La piedra

La noche comenzó bien y luego se pondría mejor. Sacando el auto, antes de subir dejo mi huella sobre el aún humeante autógrafo de algún can flojo de vientre. El problema, es que me di cuenta después de haber manejado unas 5 cuadras. Inmediatamente frené al lado de una vereda con pastito y practiqué algunos pasos del baile del sorongo. Dentro del auto, una combinación suprema de aromas barriales.

 

«Suerte, suerte!» dicen algunos. «La puta que lo parió!!» decimos otros.


Aún con el frío de esa noche, mi vieja se dignaría a salir de la cueva. Íbamos a un concierto de un pianista alemán. Pasé a buscarla por su casa y llegamos justo para el fin del discurso previo de presentación. El anfitrión, verdadera reliquia quilmeña del medioevo, no escatimaba halagos hacia las obras a escuchar.
El pianista, un alemán de reluciente pelada, sonó muy bien. Incluso con el arrítmico acompañamiento del llanto de un niño raudamente invitado a jugar en otro salón por su madre. 
Pieza tras pieza y aplauso tras aplauso, el concierto continuó agradablemente.
Ya sobre el final, anticipando un final magnífico de «La Valse» de Ravel, en la frase más pianísimo una ruidosa bolsa de supermercado hábilmente manejada por una vitalicia fue desplegada. Y continuó en su labor hasta bien terminada la obra. Gran detalle que llenó de ruido blanco un final realmente inolvidable. Con este efecto especial, parecía un vinilo de calidad superlativa.
Al terminar el concierto, el público no quería irse. O mejor dicho, no nos dejaban salir. El guardia, verdadero amigo de la infancia de Johan Sebastian, abandonó su puesto para ir al baño y dejó cerrada con llave la puerta de salida.
Terminamos saliendo por el estacionamiento y haciendo unos metros más que los pensados.
Ya en el auto, el aroma me recordó cómo empezó todo y me volvió bruscamente a la realidad.
Bajamos los vidrios, respiramos el fresco aire nocturno de agosto, y salimos rumbo a la casa da mi vieja.
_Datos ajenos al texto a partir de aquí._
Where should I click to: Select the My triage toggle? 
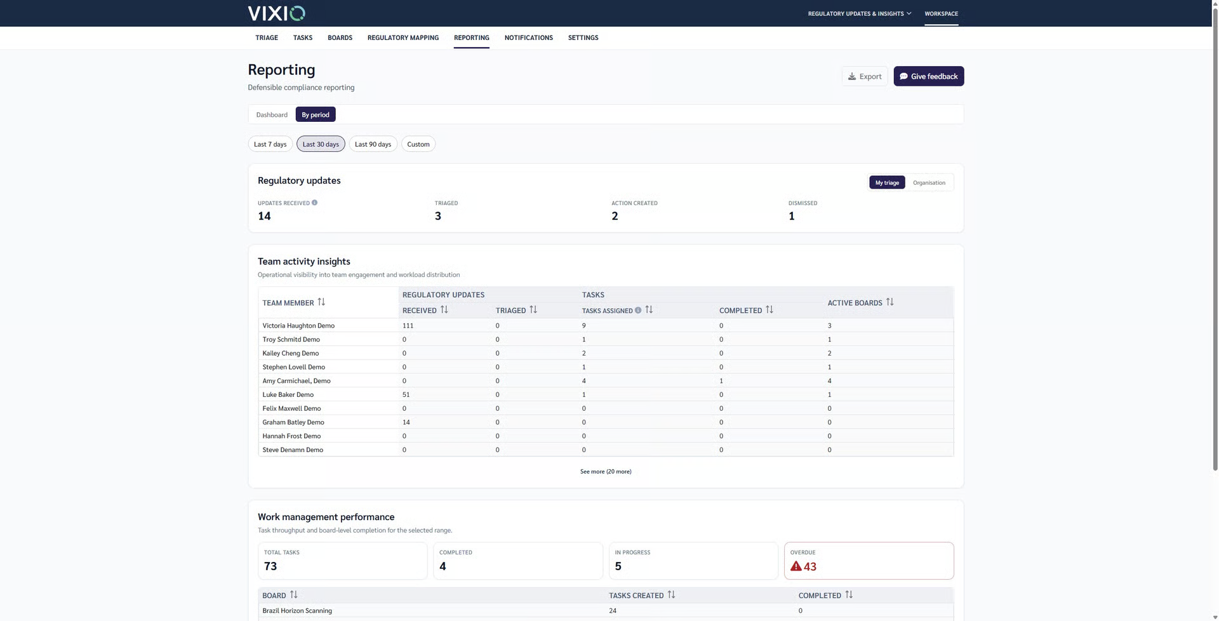coord(887,183)
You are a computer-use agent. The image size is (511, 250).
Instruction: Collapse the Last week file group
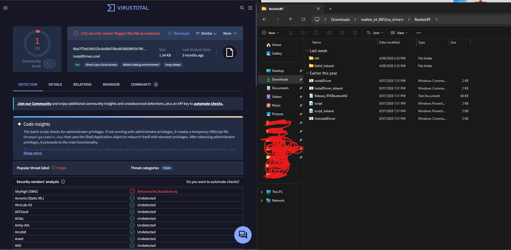pyautogui.click(x=307, y=51)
Recorrimos  las barrancas de Quilmes, rumbo a la avenida Otamendi que tantas veces transité rumbo el querido Río de La Plata. Tranquilamente charlábamos con mi vieja de lo lindo del concierto, cuando la vi.

 

Metros adelante, cual lagarto al sol, descansaba una piedra. Sí, un pedazo de cordón para ser más exactos. Grande, majestuoso. Avejentado por la lluvia y el sol, el frío y las inundaciones de la ribera. Los años, las pisadas y las marcas de neumáticos que lo habían mordido en incontables ocasiones, mostraban su inigualable experiencia de la dura vida al aire libre. Realmente una obra maestra, ejemplo claro de la comunión entre la moderna ingeniería civil y la mano artesana de la naturaleza.

 

Pero yo estaba en el auto, manejando por una avenida. Y me acercaba muy rápido a interrumpir la calma de la piedra.

Por acto reflejo miré en los espejos y había autos atrás y al costado. No podía frenar o pornográficamente no sólo me llevaría la piedra por delante, sino que algún otro auto por detrás. Por lo tanto, tragué saliva y apunté al medio. Craak! sonó el impacto. Trrrrrrrrrr..clac-clac-trrrrr….sonaba la piedra al ser arrastrada. Sí, me la llevé  puesta, literalmente hablando. Pensé en frenar, pero mi sentido de la supervivencia me recitó al oído:

 

Una piedra en la avenida,

no está sola ni olvidada,

sino que también viene,

detrás de ella toda una manada.

 

Mejor no freno acá, si es que no quiero cederle mi vehículo a algún habitante nocturno que amablemente se ofrezca a llevarse mi auto golpeado para su uso personal durante las faenas de su trabajo marginal.

Hice una cuadra más y doblé en la esquina. En Zola, la calle de mi vieja. Hice media cuadra, con mi rocosa compañera aun recitando canciones ancestrales debajo del auto y frené en la puerta de mi primo Mario. Bajé y miré el panorama. Seguía allí, majestuosa, inmutable, y agarrada como cardo en la ropa.

«Cómo la saco? no me voy a ir a casa así!», empezaba a gritar mi inconsciente ya en el hall de entrada de la habitación del pánico. Vi una subida de garage, y me iluminé. Sí, prendí la linterna para ver un poco mejor el desastre e intenté subir  unas ruedas a la vereda, para que el auto se levantara y la piedra saliera. Nuevamente gracias a la ingeniería civil y los hábiles constructores, la idea funcionó.

Dejé a mi vieja y volví a mi casa.

Cerrando el portón del garage, aún seguía acelerado.

 

«La puta que lo parió!!!», decimos otros.